(Supplied material begins)

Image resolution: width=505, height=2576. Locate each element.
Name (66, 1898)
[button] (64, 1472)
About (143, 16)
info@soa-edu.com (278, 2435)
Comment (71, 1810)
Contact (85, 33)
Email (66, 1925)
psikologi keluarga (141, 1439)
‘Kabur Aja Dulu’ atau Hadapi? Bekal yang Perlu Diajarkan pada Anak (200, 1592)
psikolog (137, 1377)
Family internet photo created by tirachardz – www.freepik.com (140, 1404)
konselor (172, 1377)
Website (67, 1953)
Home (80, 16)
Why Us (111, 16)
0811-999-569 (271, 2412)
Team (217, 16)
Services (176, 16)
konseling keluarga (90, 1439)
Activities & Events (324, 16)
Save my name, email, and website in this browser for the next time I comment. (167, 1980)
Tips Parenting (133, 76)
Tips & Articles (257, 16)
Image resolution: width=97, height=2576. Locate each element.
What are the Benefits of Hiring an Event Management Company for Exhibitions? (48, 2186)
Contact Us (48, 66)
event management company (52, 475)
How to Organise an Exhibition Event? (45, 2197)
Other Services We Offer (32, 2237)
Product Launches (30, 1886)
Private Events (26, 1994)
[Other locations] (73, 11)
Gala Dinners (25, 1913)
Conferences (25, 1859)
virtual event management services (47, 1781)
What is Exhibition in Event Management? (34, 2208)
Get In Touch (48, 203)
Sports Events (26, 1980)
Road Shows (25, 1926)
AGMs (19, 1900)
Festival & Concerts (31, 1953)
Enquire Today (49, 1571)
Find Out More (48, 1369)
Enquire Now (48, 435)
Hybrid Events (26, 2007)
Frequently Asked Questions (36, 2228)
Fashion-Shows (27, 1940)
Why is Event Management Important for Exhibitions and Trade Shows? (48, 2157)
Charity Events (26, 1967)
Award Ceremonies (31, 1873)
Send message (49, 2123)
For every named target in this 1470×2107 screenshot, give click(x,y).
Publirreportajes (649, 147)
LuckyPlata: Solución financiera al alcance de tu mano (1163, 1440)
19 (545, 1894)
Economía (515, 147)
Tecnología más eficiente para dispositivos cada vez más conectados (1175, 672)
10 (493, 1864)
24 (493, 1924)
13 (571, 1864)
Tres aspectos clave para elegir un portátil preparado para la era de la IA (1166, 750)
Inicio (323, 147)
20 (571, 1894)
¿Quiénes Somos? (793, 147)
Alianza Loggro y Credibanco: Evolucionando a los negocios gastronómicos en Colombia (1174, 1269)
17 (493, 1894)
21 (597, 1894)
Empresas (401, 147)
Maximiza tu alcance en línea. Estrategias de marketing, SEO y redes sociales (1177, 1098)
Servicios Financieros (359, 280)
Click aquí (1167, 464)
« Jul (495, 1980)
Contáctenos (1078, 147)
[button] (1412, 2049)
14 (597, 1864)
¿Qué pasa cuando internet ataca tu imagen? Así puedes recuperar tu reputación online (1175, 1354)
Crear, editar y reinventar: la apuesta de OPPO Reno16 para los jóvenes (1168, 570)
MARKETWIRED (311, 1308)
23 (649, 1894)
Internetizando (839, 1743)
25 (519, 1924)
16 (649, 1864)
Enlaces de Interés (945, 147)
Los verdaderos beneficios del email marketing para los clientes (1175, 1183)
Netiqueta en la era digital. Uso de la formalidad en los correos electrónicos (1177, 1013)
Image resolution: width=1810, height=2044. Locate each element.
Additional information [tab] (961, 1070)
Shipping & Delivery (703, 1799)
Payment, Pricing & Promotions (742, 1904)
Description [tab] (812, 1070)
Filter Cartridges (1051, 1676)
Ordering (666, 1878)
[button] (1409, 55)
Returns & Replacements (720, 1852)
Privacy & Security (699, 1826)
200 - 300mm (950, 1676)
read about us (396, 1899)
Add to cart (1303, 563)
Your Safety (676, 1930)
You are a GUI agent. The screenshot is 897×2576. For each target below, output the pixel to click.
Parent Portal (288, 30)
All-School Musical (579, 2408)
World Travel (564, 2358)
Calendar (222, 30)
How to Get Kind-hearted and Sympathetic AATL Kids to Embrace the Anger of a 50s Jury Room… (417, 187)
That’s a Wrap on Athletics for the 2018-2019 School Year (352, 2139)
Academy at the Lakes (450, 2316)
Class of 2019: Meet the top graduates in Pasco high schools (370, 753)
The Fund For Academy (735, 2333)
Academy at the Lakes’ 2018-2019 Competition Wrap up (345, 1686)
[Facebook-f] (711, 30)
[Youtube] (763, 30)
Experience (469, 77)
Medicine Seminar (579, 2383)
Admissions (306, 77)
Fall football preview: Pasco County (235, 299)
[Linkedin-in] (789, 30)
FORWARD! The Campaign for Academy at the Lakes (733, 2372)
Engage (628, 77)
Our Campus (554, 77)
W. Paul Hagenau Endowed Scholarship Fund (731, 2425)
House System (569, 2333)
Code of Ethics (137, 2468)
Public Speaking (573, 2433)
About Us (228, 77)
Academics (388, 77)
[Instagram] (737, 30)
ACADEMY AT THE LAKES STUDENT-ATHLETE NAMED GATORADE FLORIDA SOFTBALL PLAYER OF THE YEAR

(Supplied material ends)

Task to complete:
Where the listing above reaches the line that contains "World Travel (564, 2358)", start retyping, and finish with the line that contains "The Fund For Academy (735, 2333)"; reproduce those lines exactly and no others.

Completed task:
World Travel (564, 2358)
Calendar (222, 30)
How to Get Kind-hearted and Sympathetic AATL Kids to Embrace the Anger of a 50s Jury Room… (417, 187)
That’s a Wrap on Athletics for the 2018-2019 School Year (352, 2139)
Academy at the Lakes (450, 2316)
Class of 2019: Meet the top graduates in Pasco high schools (370, 753)
The Fund For Academy (735, 2333)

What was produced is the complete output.